◆ **Supplied records**:

- Opening Delimiter -

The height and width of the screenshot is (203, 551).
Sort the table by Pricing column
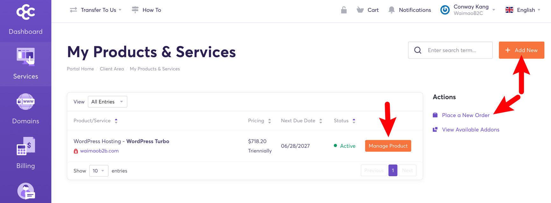(269, 120)
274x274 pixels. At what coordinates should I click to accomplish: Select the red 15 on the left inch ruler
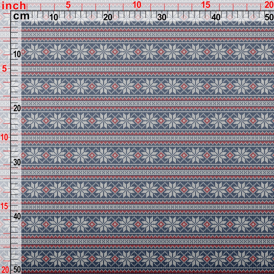click(5, 206)
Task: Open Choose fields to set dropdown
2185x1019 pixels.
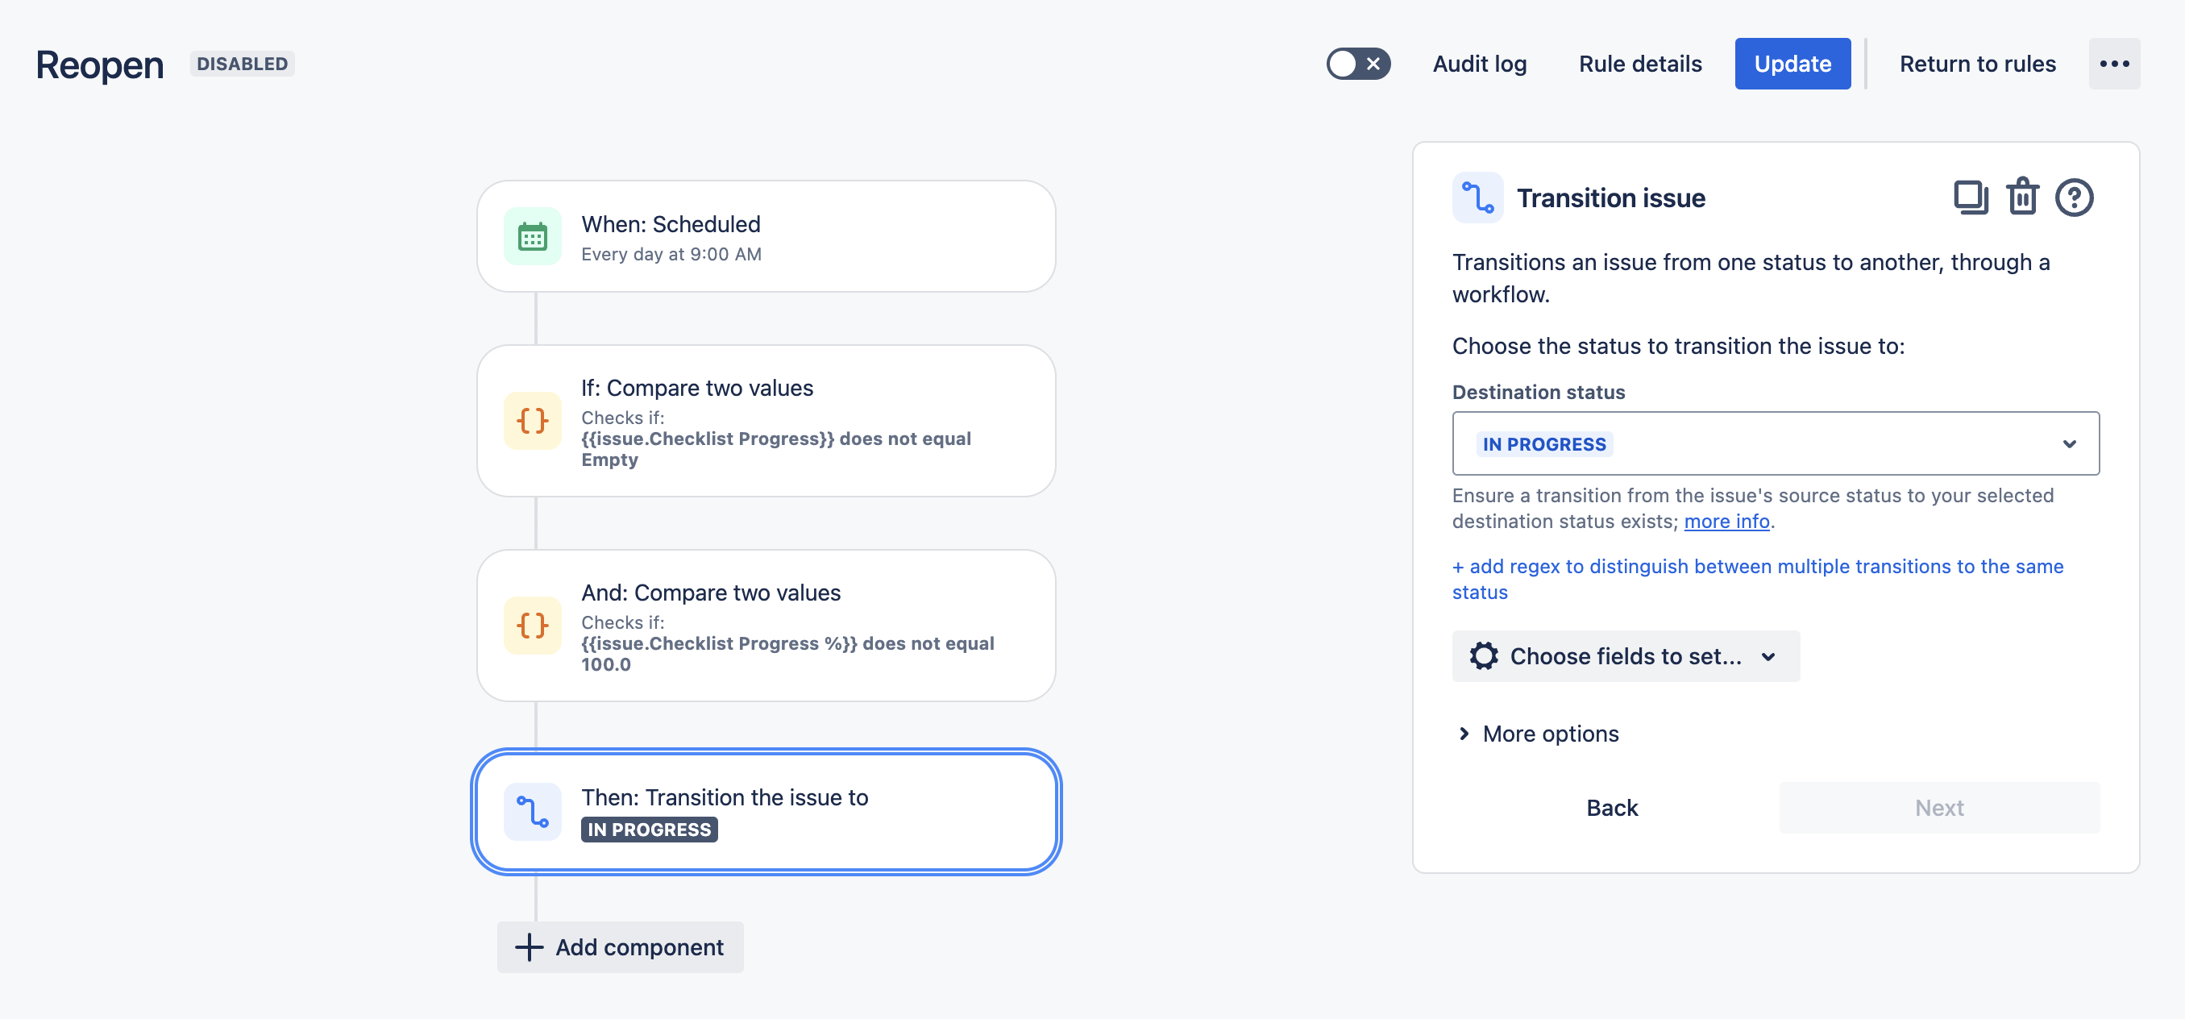Action: (1625, 656)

- Closing Delimiter -

◆ **Activity**: With all pictures excluded, output exactly the lines from the one containing "Sort the table by Pricing column" through the final line of the entries, inclusive.

◆ **Finished exercise**:
Sort the table by Pricing column
(269, 120)
274x274 pixels. At what coordinates should I click to accomplish: Select the red 15 on the left inch ruler
click(5, 206)
Task: Open Choose fields to set dropdown
2185x1019 pixels.
Action: (1625, 656)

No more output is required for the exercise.